THE TASKS:
• a. Decide whether each statement agrees with the forum thread on OHLC aggregation. Answer yes or no, and quote the deciding words of the thread.
(i) elsamuel's example workflow uses periods of 5 minutes.
(ii) TotalDataLoss wants to produce a chart in Knime.
(iii) The workflow ran without error on the 1,6GB file.
• b. Translate this sentence from the forum thread on OHLC aggregation into Spanish: "The real files would be around 2-4 GB."
• c. Carry on the forum thread on OHLC aggregation from the point where it stops.

-- START SOURCE TEXT --

Nice evening to the board!

elsamuel · April 2, 2020, 6:08pm

It is possible to create candlestick charts in the BIRT report editor.

You’d create a workflow to pre-process and filter the time series data appropriately, and at the end of your workflow you’d add a Data to Report node. Inside the report editor, you’d add a chart of type Stock and format it the way you want.

If post some example data, it would be easier to experiment with a solution.

TotalDataLoss · April 3, 2020, 9:51am

Hi elsamuel,
the Input data looks like this: Input_Testdata.xml (411.6 KB)
second column is the price (that should be aggregated to OHLC) last column is volume which should be just summed for the interval.

The real files would be around 2-4 GB.
Candlestick uses a similar approach but I actually don’t want to produce a chart in Knime. I want to write the data to an csv/txt file that should look like this: WantedOutput.xml (136 Bytes)

( I could not upload csv here that’s why i saved them as .xml)
This is like the standard format for a bazillion of stock market charting tools.
The data is not meaningful, i just typed it in for illustration.
So when the timestamp in the first file reads: “20.05.2020 15:25”
it should aggregate the data for OHLC the Intervall from 15:25:00 - 15:29:59

hope that clarifies, greetings…

elsamuel · April 3, 2020, 7:01pm

That does clarify things, and I now see what you’re trying to do.

Here’s a workflow that I think can get you started:

Steps:

Convert the timestamp to a Date&Time format
Use a Window Loop Start to define windows of whatever period you’d like to analyze. In this example I choose periods of 5 mins, but this is easily changed.
Use a Groupby node to aggregate price data. I chose first, maximum, minimum, and last for high, open, low, and close respectively. Also I aggregated volume using sum.
Rename columns
Export as a csv file

Good luck! Let me know if you have any other questions

TotalDataLoss · April 4, 2020, 5:31pm

Hi Elsamuel,
thank you for that workflow! Window Loop Start is really an interesting function. Problem is it worked fine for a small testfile with 100K rows. A file with 1,6GB ran for about 60min then came the error:

ERROR Loop End 3:5 Caught “NullPointerException”: null
WARN GroupBy 3:13 No grouping column included. Aggregate complete table.

-- END SOURCE TEXT --
-- START STORED RECORDS --

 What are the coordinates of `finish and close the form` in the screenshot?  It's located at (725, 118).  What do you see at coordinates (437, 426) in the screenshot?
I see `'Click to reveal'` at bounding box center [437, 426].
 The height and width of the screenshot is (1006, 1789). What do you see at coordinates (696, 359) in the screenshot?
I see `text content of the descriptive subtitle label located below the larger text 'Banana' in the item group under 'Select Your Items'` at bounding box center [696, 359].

-- END STORED RECORDS --

EXERCISE RESULTS:
• a.
(i) Yes: "In this example I choose periods of 5 mins, but this is easily changed."
(ii) No: "I actually don’t want to produce a chart in Knime."
(iii) No: "A file with 1,6GB ran for about 60min then came the error"

• b. Los archivos reales tendrían alrededor de 2-4 GB.

• c.
Edit: in the logs it shows this:

2020-04-04 18:17:16,372 : WARN : KNIME-Worker-53-Window Loop Start 3:8 : : Node : GroupBy : 3:9 : No grouping column included. Aggregate complete table.
2020-04-04 18:17:16,383 : ERROR : KNIME-Worker-55-Loop End 3:5 : : LocalNodeExecutionJob : Loop End : 3:5 : Caught “NullPointerException”: null
java.lang.NullPointerException
at java.util.ArrayDeque.addLast(ArrayDeque.java:249)
at org.xerial.snappy.buffer.CachedBufferAllocator.release(CachedBufferAllocator.java:77)
at org.xerial.snappy.SnappyOutputStream.close(SnappyOutputStream.java:424)
at java.io.FilterOutputStream.close(FilterOutputStream.java:159)
at org.knime.core.data.container.BlockableOutputStream.close(BlockableOutputStream.java:160)
at java.io.FilterOutputStream.close(FilterOutputStream.java:159)
at org.knime.core.data.container.LongUTFDataOutputStream.close(LongUTFDataOutputStream.java:90)
at org.knime.core.data.container.DCObjectOutputVersion2.close(DCObjectOutputVersion2.java:152)
at org.knime.core.data.container.DefaultTableStoreWriter.close(DefaultTableStoreWriter.java:146)
at org.knime.core.data.container.Buffer.performClear(Buffer.java:1983)
at org.knime.core.data.container.Buffer$SoftRefLRULifecycle.onClear(Buffer.java:2739)
at org.knime.core.data.container.Buffer.clear(Buffer.java:1962)
at org.knime.core.data.container.ContainerTable.clear(ContainerTable.java:266)
at org.knime.core.node.BufferedDataTable.clearSingle(BufferedDataTable.java:947)
at org.knime.core.node.Node.cleanOutPorts(Node.java:1623)
at org.knime.core.node.workflow.NativeNodeContainer.cleanOutPorts(NativeNodeContainer.java:586)
at org.knime.core.node.workflow.WorkflowManager.restartLoop(WorkflowManager.java:3276)
at org.knime.core.node.workflow.WorkflowManager.doAfterExecution(WorkflowManager.java:3144)
at org.knime.core.node.workflow.NodeContainer.notifyParentExecuteFinished(NodeContainer.java:630)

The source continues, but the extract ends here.